落ち着け、俺。転校生が幽霊なわけないだろうが。だめだ、完全に麻痺してやがる。今までのやり取りで物凄く疲れた。久々にこんなに声出したかもしれない。思い出してみれば最近ずっとつまらなくて腐りかけてたのに、こいつと話してたらそんなこともさっぱり忘れてた。正直、自分でもこいつの言ってることを信じているのかわからない。あまりにも突飛すぎる。でも、なんかこいつと話してると。


 「なあ、花空」

「なあに?」

「花空って偽名だろ」

「美久は本当の名前だよ」

「そうなの?」

「良い名前でしょ」

「……ああ」

「ねえ、颯君」

「なんだ?」

「この街、案内してくれない。颯君がいる街」

「どうせ暇だし、いいぜ。ついてこいよ」


 それから俺の思い出深い場所巡りをする流れになった。生まれた時からこの街で育って今も住み続けているから、初めは懐かしさなんて感じないと思っていた。けれど、高校生になってから行かなくなった場所に赴いて、彼女に小学校や中学校時代の思い出話を聞かせていると、その場所がとても大切だったような気がして不意に懐かしいと感じてしまった。
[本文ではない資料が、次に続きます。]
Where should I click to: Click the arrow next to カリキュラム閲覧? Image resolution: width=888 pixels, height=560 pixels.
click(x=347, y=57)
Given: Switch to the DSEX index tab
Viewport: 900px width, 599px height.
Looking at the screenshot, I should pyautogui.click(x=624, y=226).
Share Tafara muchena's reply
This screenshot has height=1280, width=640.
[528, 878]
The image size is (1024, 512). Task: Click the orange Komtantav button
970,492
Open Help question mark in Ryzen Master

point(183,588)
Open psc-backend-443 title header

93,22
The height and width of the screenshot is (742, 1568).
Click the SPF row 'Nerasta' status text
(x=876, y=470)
周りの建物は変わってるし、目線の高さも少し違う。あの頃は親の言いつけを守ってるのが嫌で、早く大人になって自立したいとずっとそればかり考えて、毎日が退屈だと嘆いていた。でも本当は、退屈だと考えていた時のことだけを覚えていて、なんだかんだ楽しんでいた一瞬一瞬は確かにあったのだろう。
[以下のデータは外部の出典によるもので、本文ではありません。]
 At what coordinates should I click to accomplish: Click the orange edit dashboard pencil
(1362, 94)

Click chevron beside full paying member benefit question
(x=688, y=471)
多分きっと、それは今も同じで、退屈に埋もれた毎日に嬉しい瞬間や楽しい瞬間が隠れているだけなのだろう。そして隠れていた物が俺にとって何より大切な物なのだ。


 家出をしようとして迷子になった道路、初めて友達と殴り合いの喧嘩をした公園、好きな人と一緒に花火を見たベンチ、勝手に肝試しをして怒られた廃墟、受験勉強期間何度も通った図書館、各々の場所に色々な思い出があって、一つずつに彼女を連れて行った。一歩一歩進みながら、限られた時間で回れるだけ見て回った。たまに立ち止まって、横道に逸れたり、日が沈んだのにも気がつかないほど彼女と歩いた。
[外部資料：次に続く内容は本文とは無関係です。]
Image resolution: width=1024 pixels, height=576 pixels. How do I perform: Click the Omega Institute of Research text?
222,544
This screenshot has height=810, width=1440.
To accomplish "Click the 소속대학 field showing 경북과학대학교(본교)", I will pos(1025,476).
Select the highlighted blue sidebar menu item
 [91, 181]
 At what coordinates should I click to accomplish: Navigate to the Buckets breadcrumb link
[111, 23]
そうして思わず俺の家に着いてしまった。話に夢中になりすぎて気付いてなかったのか、もう帰ろうと思っていたのか、結局どこを目指していたのかは覚えていない。


 「ここ。ここが俺の家」

「へえ」


何をそんなに感心することがあるのか。彼女は何の変哲もない一軒家を眺めて、感慨深げにため息を吐いた。その横顔はやはりどこかで見たことがあるような気がする。


「ありがとう」

「何が?」

「おかげで未来から来てやりたかったこと全部出来た」

「そういえばお前、未来から来たんだったな」

「うん。だから帰らなきゃいけないんだ」

「そうだろうな。じゃあ俺も帰るわ」

「うん」

「俺さ、久しぶりにすげー楽しかったよ。ありがとう」

「あのね、その、最後にお願いがあるんだけど」

「お願いって?」


彼女はうつむいて何かを迷っている。あるいは勇気の在処を探しているのかもしれない。


「名前を呼んで欲しいの。私の本当の名前、を」

やがて顔を上げて俺を真っ直ぐに見つめる瞳が、強くて弱い彼女の声を紡ぎ出した。


「美久。元気でな」

俺は彼女に背を向けようとしたが、彼女がまた俺を呼び止める。


「待って。あのね、さっき言わなかった、ここに来た理由。こ、この時代の、この場所に来たかった理由」

「言えないんだろ?無理しなくてもいいんだぜ」

「違うの。あのね……」

「ちゃんと聞いてるから。ゆっくりでもいい」

「あのね……」

「うん」

「……」

「いや言えよ!……美久?」

「お父さん」

「お父さん?」

「十七歳の時のお父さんにどうしても会いたかった」

「え?ちょっと待てよ、それって……。おい!?」


彼女の体が少しずつ見えなくなっていく。ゆっくりと風に溶けていくように。


「大丈夫。未来に戻るだけだよ。颯君」

「待てよ美久!美久!」


 「行った……、のか。じゃあ俺の、嫁さんって……」

そして彼女はこの世界のどこにもいなくなった。また会えるのは何年後になるのだろう。俺はいつもそればかり考えている。俺は、彼女のいる瞬間のために、俺の人生を歩き始めた。